Chromosomal analysis from blood: 18 year experience of Songklanagarind Hospital

Abstract

Metaphase chromosome analysis from cultured blood lymphocytes were investigated in 5,866 tests at Songklanagarind Hospital from 1990 through 2007 (18 years). Elaboration of G-bands by trypsin using Giemsa (GTG) was routinely employed with other banding techniques if required. High resolution chromosome banding was performed in suspected cases of structural chromosome abnormality. Successful studies were obtained in 5,665 tests (96.4 %) and 1,680 tests (28.7 %) were found to have chromosomal abnormalities. The failure rate was 3.4 % (201 tests). Fifty duplicated tests were discarded of the 1680 abnormal results, leaving 1,630 cases with abnormal chromosomes.

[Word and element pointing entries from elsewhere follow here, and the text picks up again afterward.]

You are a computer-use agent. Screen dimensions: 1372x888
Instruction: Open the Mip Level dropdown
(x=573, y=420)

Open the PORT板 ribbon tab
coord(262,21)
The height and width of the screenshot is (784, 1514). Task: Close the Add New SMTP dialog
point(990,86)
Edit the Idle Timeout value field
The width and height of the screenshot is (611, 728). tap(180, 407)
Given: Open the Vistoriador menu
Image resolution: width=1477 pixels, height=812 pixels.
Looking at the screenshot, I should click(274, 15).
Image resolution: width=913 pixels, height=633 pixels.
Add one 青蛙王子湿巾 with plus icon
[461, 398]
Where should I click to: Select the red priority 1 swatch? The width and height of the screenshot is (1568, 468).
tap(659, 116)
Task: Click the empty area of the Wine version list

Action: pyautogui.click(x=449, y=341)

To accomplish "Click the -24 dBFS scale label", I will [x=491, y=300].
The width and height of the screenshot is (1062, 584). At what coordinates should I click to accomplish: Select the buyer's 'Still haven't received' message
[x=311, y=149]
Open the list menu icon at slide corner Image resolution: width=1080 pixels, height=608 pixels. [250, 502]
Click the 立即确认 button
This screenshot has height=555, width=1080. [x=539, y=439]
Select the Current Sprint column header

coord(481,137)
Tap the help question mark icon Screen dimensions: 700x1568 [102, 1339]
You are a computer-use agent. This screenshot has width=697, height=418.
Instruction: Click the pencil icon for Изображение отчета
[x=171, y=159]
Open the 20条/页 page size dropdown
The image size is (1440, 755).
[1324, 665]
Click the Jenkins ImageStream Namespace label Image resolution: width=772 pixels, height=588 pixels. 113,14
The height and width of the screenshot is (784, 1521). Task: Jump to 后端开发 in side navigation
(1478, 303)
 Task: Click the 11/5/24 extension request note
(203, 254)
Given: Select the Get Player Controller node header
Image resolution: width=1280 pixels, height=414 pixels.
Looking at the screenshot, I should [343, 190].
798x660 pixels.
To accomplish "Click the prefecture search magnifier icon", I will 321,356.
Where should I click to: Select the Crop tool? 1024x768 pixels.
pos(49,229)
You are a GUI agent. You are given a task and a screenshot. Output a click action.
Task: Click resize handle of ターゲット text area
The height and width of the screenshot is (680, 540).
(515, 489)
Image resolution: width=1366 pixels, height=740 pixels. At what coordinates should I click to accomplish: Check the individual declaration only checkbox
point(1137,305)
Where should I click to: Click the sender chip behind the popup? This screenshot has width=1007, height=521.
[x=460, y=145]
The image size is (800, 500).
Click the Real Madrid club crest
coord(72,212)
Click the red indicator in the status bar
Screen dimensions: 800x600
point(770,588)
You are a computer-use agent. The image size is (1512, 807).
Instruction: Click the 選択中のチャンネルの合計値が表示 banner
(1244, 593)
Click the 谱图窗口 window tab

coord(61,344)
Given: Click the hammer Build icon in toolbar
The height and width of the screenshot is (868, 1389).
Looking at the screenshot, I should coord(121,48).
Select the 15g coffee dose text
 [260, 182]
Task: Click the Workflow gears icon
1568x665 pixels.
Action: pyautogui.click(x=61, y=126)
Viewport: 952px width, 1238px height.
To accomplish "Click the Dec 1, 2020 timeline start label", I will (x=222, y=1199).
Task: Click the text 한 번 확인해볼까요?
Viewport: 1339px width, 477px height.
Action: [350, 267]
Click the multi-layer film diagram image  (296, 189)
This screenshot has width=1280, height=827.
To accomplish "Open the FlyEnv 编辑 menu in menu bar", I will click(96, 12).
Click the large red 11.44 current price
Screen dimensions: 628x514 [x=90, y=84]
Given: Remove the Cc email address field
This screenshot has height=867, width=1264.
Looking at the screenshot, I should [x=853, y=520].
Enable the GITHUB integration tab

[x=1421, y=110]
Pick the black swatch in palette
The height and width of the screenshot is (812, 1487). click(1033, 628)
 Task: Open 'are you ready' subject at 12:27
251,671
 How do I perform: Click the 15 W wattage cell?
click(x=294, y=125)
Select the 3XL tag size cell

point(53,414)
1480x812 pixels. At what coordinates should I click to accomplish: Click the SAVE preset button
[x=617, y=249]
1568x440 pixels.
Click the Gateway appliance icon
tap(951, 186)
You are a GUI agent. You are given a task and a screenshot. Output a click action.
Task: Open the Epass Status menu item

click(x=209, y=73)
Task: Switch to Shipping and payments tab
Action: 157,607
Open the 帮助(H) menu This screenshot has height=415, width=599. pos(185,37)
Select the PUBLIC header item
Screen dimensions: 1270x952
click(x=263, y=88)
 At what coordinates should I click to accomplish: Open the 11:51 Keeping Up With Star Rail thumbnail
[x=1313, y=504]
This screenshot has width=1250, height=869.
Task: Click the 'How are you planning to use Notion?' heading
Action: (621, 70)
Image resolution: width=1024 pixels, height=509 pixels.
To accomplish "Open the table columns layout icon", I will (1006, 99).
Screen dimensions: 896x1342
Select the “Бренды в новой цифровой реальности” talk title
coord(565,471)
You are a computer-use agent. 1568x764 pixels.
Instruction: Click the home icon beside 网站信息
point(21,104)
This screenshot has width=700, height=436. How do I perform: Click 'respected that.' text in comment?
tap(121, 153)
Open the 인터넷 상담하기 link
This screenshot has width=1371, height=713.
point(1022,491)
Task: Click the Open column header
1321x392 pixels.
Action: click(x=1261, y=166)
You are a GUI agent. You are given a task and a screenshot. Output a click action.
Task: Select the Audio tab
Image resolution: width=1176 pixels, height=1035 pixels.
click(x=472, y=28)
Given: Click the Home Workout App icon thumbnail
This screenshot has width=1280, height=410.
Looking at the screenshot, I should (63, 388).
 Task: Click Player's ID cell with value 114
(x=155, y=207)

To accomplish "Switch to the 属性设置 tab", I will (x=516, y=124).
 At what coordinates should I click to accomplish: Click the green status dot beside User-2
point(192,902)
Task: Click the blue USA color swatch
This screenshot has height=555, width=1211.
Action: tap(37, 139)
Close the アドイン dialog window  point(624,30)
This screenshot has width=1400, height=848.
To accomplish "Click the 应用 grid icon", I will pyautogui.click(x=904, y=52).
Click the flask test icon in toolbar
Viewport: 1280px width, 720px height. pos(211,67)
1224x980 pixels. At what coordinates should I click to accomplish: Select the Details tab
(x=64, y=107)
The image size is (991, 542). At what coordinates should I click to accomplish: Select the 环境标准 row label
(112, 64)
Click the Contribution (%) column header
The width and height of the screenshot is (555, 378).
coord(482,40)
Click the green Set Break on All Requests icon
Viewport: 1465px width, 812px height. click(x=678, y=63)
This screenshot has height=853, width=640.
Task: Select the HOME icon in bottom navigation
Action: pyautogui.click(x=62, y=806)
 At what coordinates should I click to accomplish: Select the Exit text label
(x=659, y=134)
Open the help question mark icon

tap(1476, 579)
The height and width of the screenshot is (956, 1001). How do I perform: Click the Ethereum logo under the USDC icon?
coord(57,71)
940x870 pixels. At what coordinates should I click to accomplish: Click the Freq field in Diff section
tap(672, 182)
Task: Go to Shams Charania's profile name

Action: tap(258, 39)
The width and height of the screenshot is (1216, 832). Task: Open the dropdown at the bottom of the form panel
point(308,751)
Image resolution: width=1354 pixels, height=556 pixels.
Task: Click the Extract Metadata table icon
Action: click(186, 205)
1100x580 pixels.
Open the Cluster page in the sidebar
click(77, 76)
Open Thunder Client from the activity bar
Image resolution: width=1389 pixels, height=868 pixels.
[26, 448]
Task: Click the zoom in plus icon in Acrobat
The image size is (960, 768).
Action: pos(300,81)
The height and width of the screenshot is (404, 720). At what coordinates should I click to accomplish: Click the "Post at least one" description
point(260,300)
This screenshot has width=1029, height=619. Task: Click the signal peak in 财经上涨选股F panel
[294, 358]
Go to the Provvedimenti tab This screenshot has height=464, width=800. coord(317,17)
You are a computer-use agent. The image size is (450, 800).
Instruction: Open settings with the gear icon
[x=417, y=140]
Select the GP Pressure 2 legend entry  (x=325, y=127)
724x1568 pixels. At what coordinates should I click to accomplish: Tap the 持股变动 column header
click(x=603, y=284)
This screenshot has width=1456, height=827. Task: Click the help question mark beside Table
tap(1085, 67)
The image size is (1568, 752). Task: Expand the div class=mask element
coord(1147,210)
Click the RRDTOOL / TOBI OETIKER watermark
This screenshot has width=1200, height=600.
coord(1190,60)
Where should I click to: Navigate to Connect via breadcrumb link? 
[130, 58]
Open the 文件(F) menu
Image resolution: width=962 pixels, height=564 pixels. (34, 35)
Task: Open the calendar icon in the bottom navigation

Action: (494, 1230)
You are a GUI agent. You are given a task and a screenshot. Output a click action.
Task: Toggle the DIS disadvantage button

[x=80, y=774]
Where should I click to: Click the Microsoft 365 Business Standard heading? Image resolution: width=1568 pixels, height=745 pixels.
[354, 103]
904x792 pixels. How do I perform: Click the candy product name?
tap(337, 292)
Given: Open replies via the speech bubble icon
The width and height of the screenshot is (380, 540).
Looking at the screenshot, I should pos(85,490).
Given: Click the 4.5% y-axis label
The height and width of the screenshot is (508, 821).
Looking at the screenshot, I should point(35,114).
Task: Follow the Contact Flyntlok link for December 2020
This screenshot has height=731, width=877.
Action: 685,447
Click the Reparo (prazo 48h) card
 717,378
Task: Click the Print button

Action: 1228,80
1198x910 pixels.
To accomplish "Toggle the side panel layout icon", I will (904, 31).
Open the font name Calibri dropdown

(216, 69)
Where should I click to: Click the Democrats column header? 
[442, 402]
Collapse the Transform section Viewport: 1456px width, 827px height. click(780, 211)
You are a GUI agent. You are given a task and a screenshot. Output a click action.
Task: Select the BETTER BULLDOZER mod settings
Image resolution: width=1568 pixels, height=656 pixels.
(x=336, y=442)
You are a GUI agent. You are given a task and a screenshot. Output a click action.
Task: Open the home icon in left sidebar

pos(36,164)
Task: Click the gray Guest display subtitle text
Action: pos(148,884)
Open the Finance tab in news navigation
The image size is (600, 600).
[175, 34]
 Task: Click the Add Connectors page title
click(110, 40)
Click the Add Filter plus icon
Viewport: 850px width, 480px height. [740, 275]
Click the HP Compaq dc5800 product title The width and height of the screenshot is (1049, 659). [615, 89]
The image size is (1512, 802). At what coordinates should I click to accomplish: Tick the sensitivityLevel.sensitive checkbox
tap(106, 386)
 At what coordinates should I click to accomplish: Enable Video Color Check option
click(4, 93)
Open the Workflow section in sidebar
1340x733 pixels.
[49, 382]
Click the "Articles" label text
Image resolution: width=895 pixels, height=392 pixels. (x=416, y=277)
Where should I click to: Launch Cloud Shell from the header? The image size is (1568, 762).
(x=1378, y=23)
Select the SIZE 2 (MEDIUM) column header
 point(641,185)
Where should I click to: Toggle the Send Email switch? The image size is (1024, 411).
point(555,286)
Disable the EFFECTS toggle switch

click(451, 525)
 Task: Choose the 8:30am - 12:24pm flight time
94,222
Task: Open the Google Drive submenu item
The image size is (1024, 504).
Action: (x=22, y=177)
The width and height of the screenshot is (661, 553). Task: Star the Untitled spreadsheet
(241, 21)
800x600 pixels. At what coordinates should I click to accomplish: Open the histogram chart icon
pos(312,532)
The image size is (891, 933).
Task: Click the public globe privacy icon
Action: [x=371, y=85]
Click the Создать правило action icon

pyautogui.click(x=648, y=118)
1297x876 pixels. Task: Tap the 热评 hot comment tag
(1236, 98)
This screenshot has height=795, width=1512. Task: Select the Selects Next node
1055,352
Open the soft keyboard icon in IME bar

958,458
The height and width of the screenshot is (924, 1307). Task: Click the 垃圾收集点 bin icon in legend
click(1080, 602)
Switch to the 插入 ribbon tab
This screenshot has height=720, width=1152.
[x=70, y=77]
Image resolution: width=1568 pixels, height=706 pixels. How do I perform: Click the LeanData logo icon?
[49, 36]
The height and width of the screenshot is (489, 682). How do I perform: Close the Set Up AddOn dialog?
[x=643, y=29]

Of 1,630 cases, Down, Edwards, and Patau syndromes were found in 933 (57.2 %), 87 (5.3 %) and 80 (4.9 %) cases, respectively. There were 215 cases with sex chromosome abnormalities (13.2 %), including 188 cases with Turner syndrome, 18 cases with Klinefelter syndrome, 6 cases with XXX syndrome and 3 cases with XYY syndrome. Androgen insensitivity syndrome (female with 46,XY) was found in 23 cases, and structural chromosome abnormalities were found in 222 cases (13.6 %). The remainder (70 cases/4.3 %) was composed of microdeletion, marker chromosome, fragile X syndrome and rare trisomy. To the best of our knowledge, this study is the largest group of chromosome analysis results reported from Thailand. These findings can be available to provide the database for genetic counseling.